Your objective
Work out how many lines of the data hold the string "size", and reply with that number alone.

Dataset excerpts

━━━━━━━━━━

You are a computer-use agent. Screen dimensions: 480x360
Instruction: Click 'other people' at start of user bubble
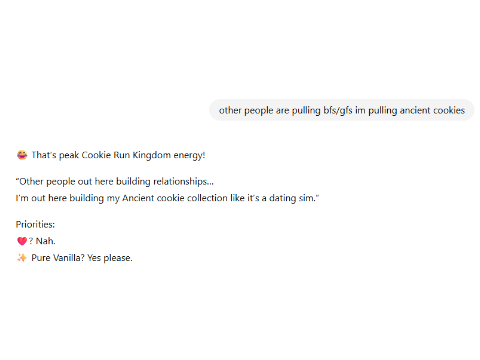click(246, 110)
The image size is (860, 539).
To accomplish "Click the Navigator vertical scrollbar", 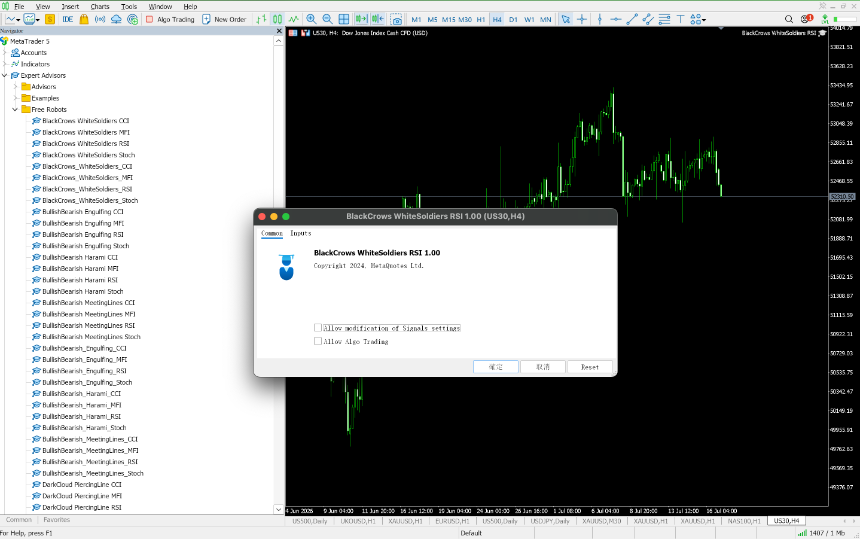I will point(279,275).
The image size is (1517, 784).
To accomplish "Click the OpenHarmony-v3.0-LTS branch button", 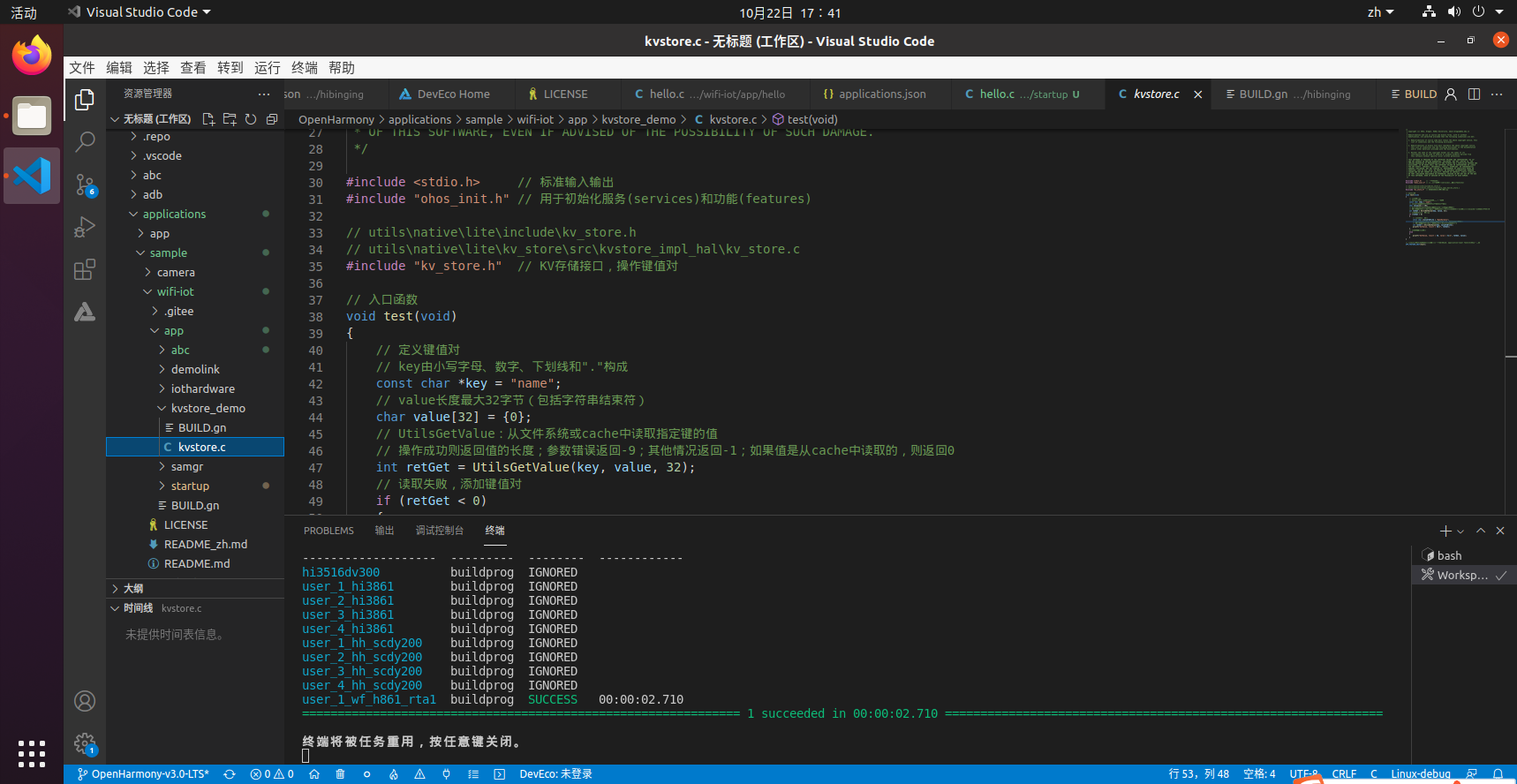I will coord(143,774).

━━━━━━━━━━

Reply to the exercise
2